Why Energy Eigenvalues Must Be Real
Inspired by a problem from PHYS 3316 (Basics of Quantum Mechanics) at Cornell University.
In quantum mechanics, the energy eigenvalues of the Schrödinger equation are always real numbers for normalizable states. This isn’t an axiom, but rather follows directly from demanding that probability is conserved.
Suppose an energy eigenvalue were complex: \(E = E_0 + i\Gamma\). A stationary state with this energy evolves as:
$$\Psi(x,t) = \psi(x)\,e^{-iEt/\hbar} = \psi(x)\,e^{-iE_0 t/\hbar}\,e^{\Gamma t/\hbar}$$
The first exponential is a phase – its modulus is 1, so it drops out when we compute the probability density \(|\Psi|^2\). The second term will remain. Normalization requires:
$$\int dx\,|\Psi|^2 = e^{2\Gamma t/\hbar}\int dx\,|\psi|^2 = 1$$
for all time. The integral \(\int|\psi|^2\) is a positive constant. For the product to equal 1 at all times, we need \(\Gamma = 0\). Therefore \(E\) is real.
If energy had an imaginary part, probability would either grow or decay exponentially – states would spontaneously appear or vanish. The real-valuedness of energy is a consequence of the conservation of probability, not an independent postulate.
It is worth unpacking what “normalization” actually means here, because the proof hinges on it. A state is normalizable when \(\int|\psi|^2\,dx\) converges to a finite number. Physically, this means the particle is somewhere – it may be spread over a large region, but not infinitely so. The probability of finding it somewhere in all of space is 1. A bound electron in a hydrogen atom is normalizable. A free electron described by a plane wave \(e^{ikx}\) is not – it extends uniformly across all space, and the integral diverges (although in this case, the state still has real energy).

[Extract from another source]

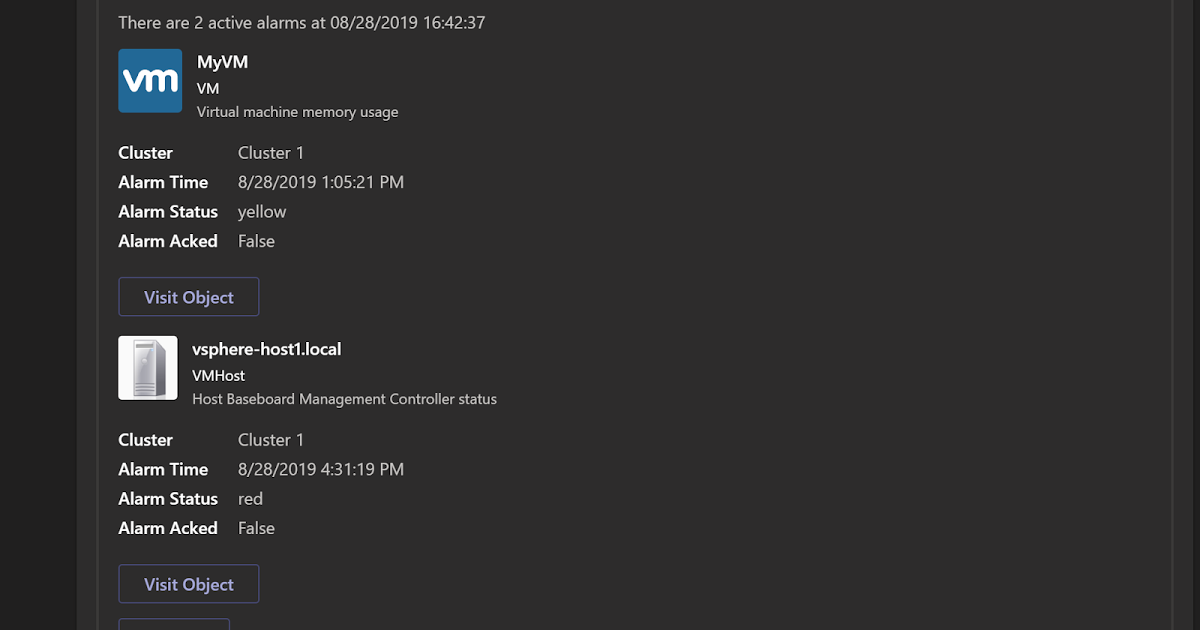
Task: Click the host baseboard controller alarm icon
Action: click(147, 367)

So the proof is really saying: if a quantum state represents a persistent object with conserved total probability, then its energy must be real. The converse is where it gets interesting. In scattering theory and nuclear physics, we relax our requirements on the conservation of probability to allow for decaying objects. These unstable resonances are described by complex energies, where \(\Gamma\) is the decay width. Their probability does decay over time, which is the whole point. The proof does not forbid complex energies in general; it forbids them for states that persist.